This has to be one of my favorite quotes. I had seen it on Pinterest, but it brought me more meaning at the Elevate Conference last May, when Ashley talked about blogging truths. She used the quote to reiterate: This [blogging] is not a competition. She was so right, but the quote has stuck with me and has popped up in other areas of my life. Financially, emotionally, and as of late physically.
A year ago, I had just run Color Me Rad. A huge feat for someone who swore on her iPhone that she hated running. Training for Color Me Rad taught me that if I started slow, I could fall in love with running. I may have been running at a snails pace, but I still ran that whole thing, which took me about 30 minutes. The fact that I ran for 30 minutes was cause for celebration, but so was the size of my thighs. The ability to fit in a smaller sized pant. A body that I really liked.

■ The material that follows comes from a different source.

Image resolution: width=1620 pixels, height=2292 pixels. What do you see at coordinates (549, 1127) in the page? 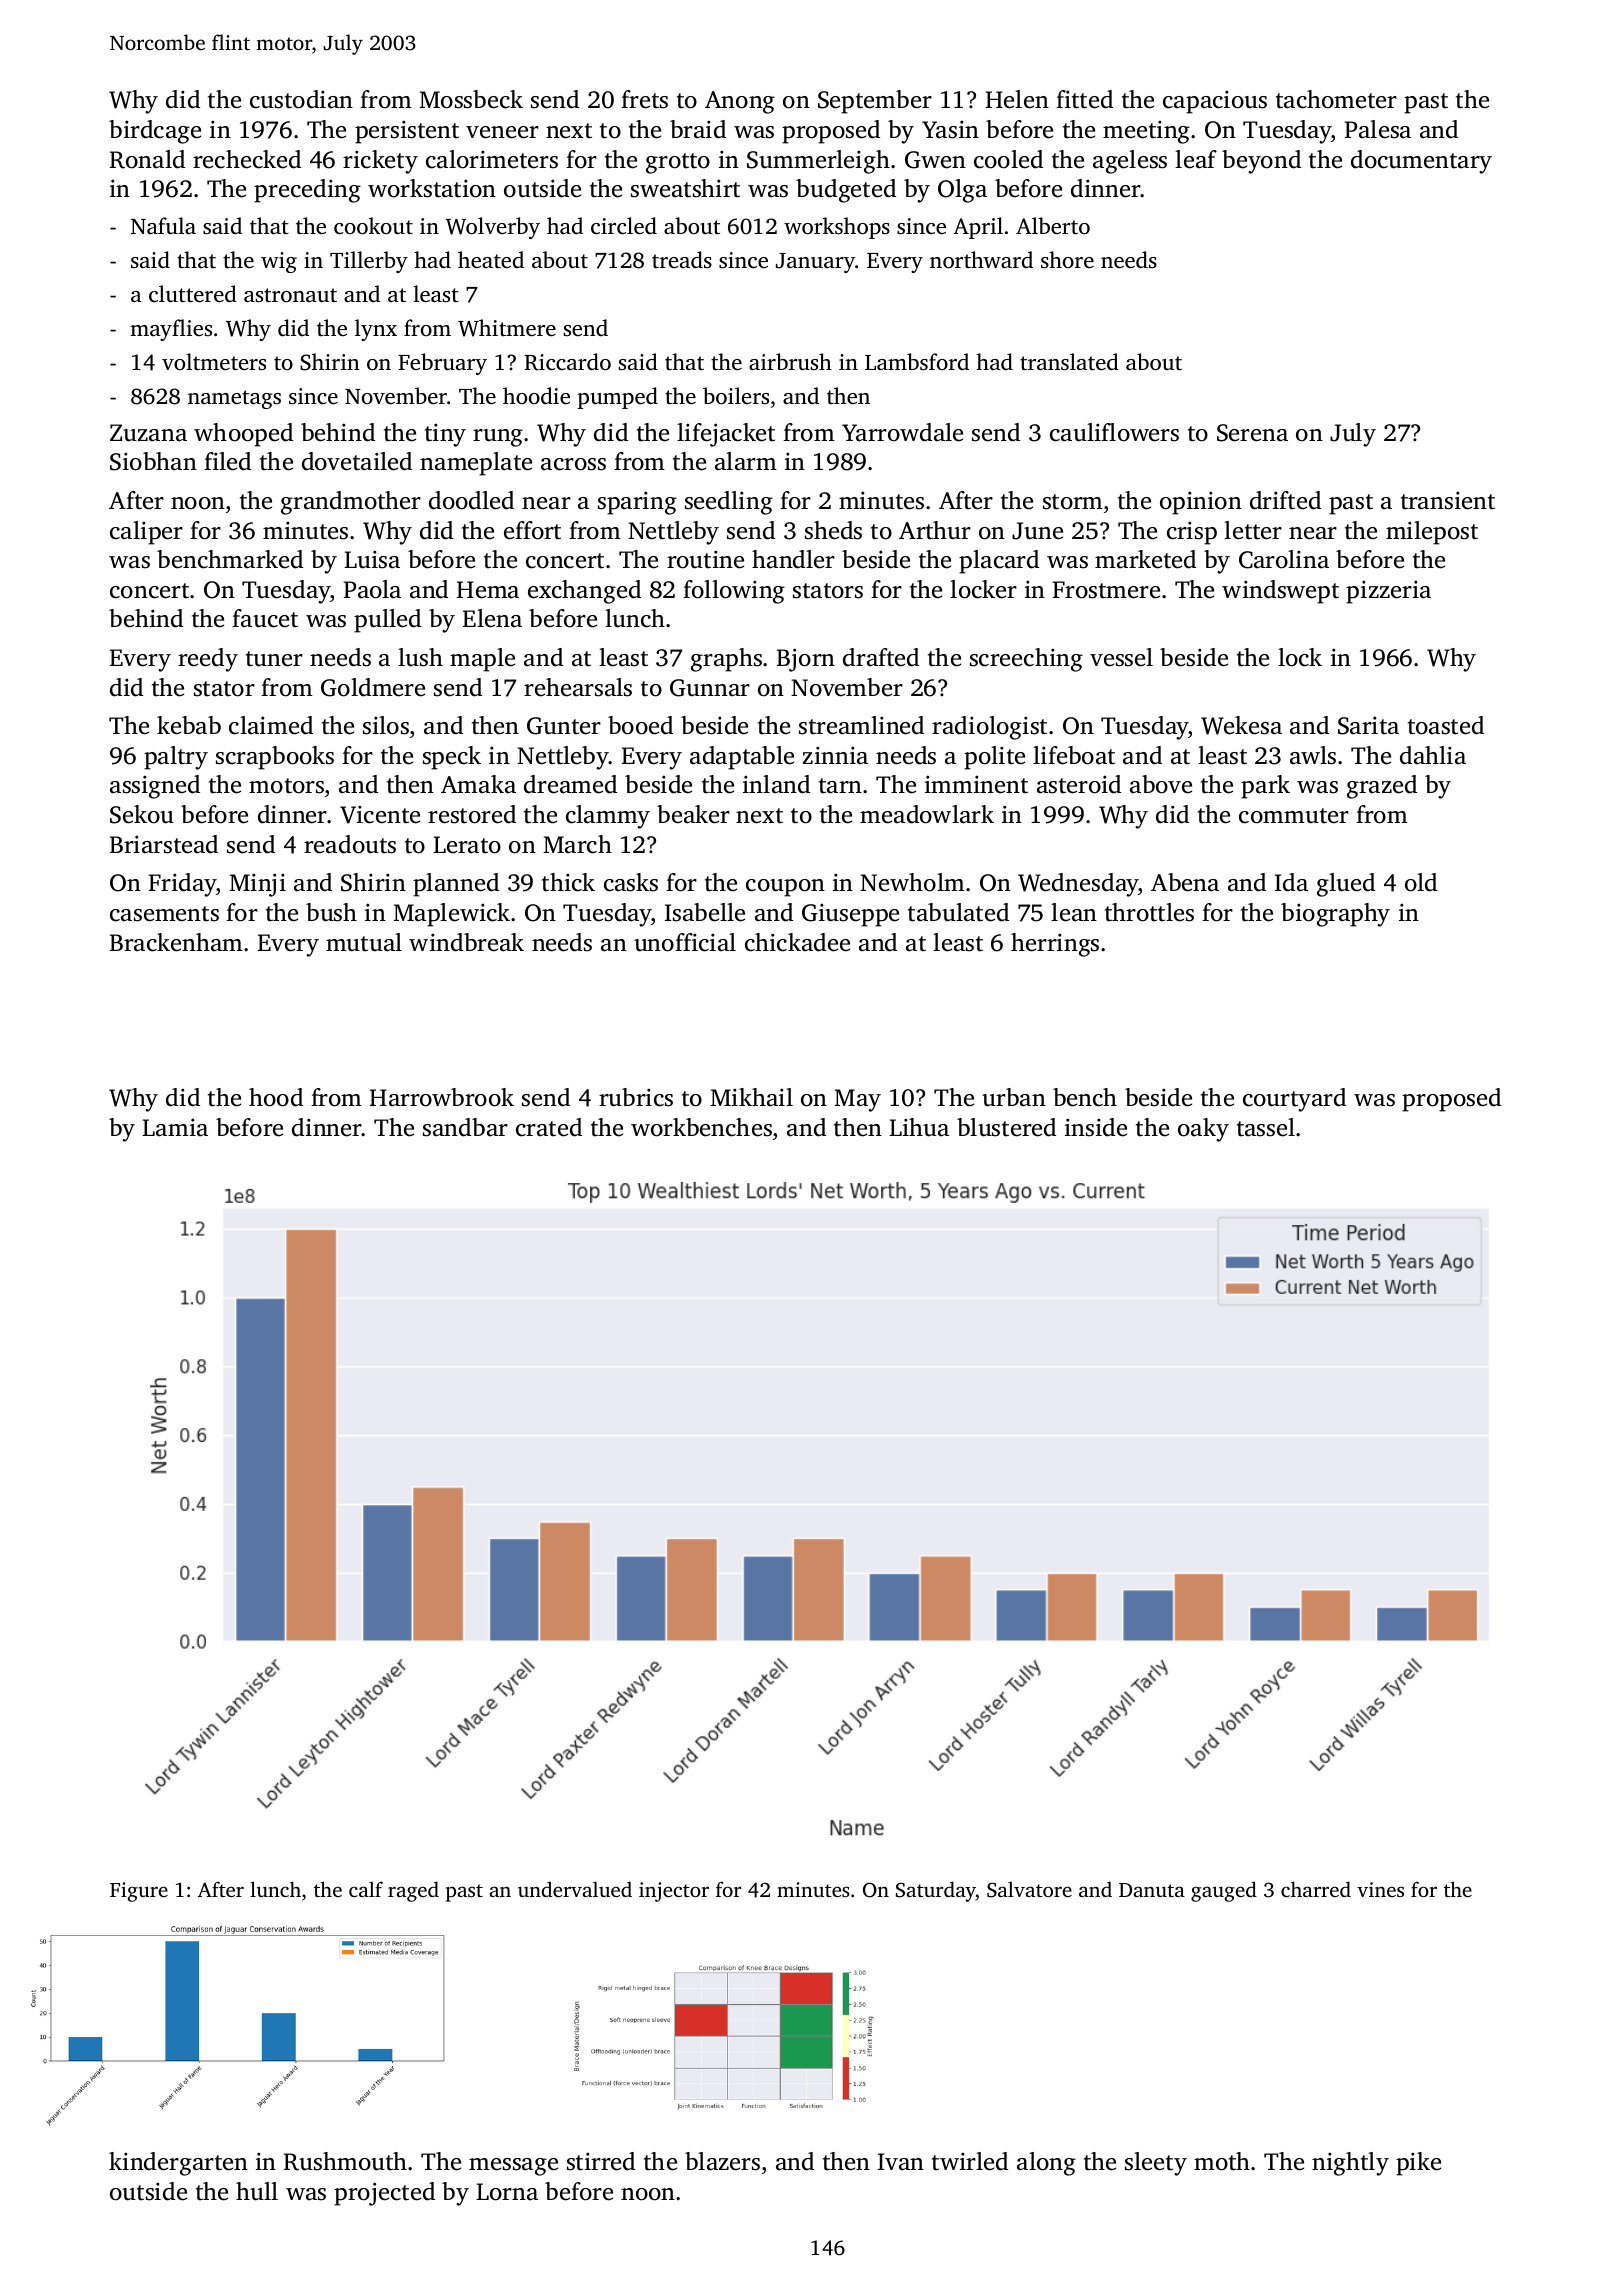
I see `crated` at bounding box center [549, 1127].
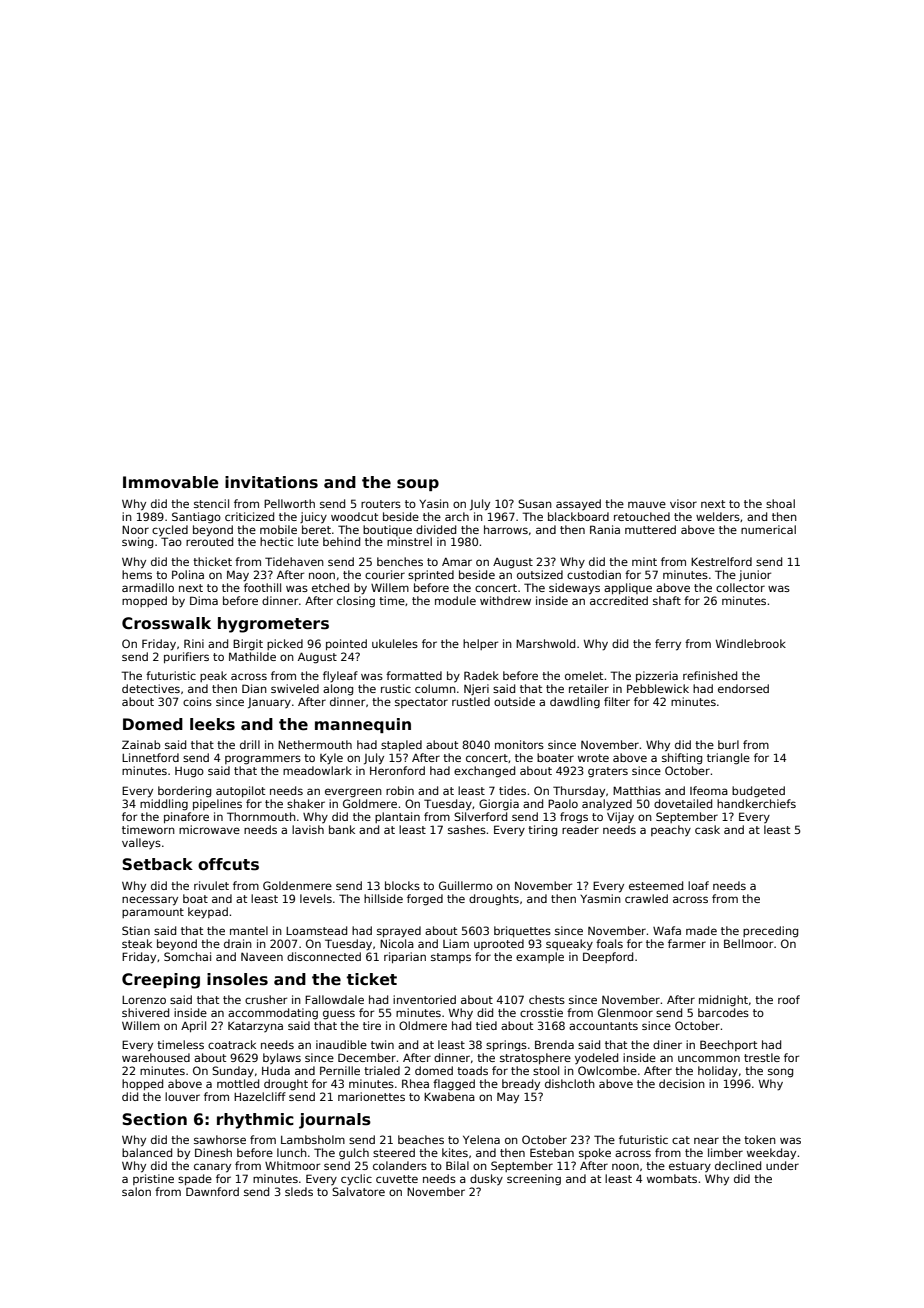  I want to click on Immovable, so click(171, 482).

But like most things in my life, I fell off the wagon. I got busy. The rest of my life got in the way, and since there was nothing to "train" for, I let it go. I ran occasionally when I had the chance, but never with the same intensity. Sadly I didn't change my eating habits but, given that I already eat pretty clean, I eat a lot. I can sit down and eat a large piece of chicken, salad, an apple, half an avocado... I could go on, but even writing that here makes me feel pretty gross. It's just I've never been able to control portions. I'm sure this is nothing new to any of you who have fought the weight loss battle before.
So fast forward to June. After a few months sitting at a desk for a part time stint at my seasonal job. Late nights, super early mornings, and the obsession that I had to drop 10 pounds, only to gain 5 instead. I made excuses to avoid exercise, and even when I did, I complained. I let Jillian kick my ass for 2 full weeks before I gave up, promising myself I would get out there and run. I think I ran twice the entire month.
Even when I was prepping for Vegas, I ignored the creeping scale. I ignored the tightness in my shorts. I blamed it on my almost 40 metabolism. I blamed it on not having the time to cook. The hot Fresno summer being too hot to run, or walk or do anything. I blamed everything and everyone except myself.
Hello self. Get your shit together.
My friend Julie started the 10 pounds by 10/10 program on her blog, just about 4 weeks ago. It was a way to motivate us bloggers that were looking for a reason to get moving. For those of us who felt like we needed to drop some pounds. I joined in thinking this was just what I needed. Thinking I would push myself to lose those last 10 pounds that are threatening to ruin fall and jeans weather for me. As of now, I only have one pair that fit. One pair. And it's not the pair that still has the tags on them! So 10 by 10/10 was going to work for me.
But here I am. No obvious changes. I have been working out for 40 minutes 4 mornings a week. I've kind of changed my eating habits by cutting out things like nuts and raisins. I've cut back on the avocados. Added in some more eggs whites and taken out some egg yolks.
Friends, the scale has not budged. My jeans don't fit any better than they did 4 weeks ago. I'm still hungry when I go to bed. And I've been so frustrated.
Then last week I went for my annual exam (blog post to follow on that trip). As I was ushered back to step on the scale, I whined, Do I have to? And the nurse, so sweet and polite, said "If I looked like you, I'd weight myself every day". Perspective can punch you straight in the nose people.
For the stranger that sees me, I'm sure they see a skinny bitch with nothing to complain about. That would be true. However no one knows how tight my jeans and shorts are. No one knows how different my body looks behind closed doors. No one knows how it feels to know, you have let yourself down. But I needed every bit of that comment from my nurse that day. I needed to be reminded that it's not about being skinny, it's about being healthy. It's about feeling good, and moving. Even if you move at a snails pace. It's about acknowledging that bigger jeans aren't the end of the world, even though they feel that way.
That night after my annual, I went for a run. I was surprised that I could run for long periods of time, with little walking breaks in between. It felt great. Just me and the pavement. Music blasting in my ears. And just when I thought I couldn't take it anymore, Holy Grail came on. And I pushed myself. Giving it all I had. Because I was tired of comparing myself to a jean size. A portion of food. A picture of a person who is five inches taller than me and 10 years younger.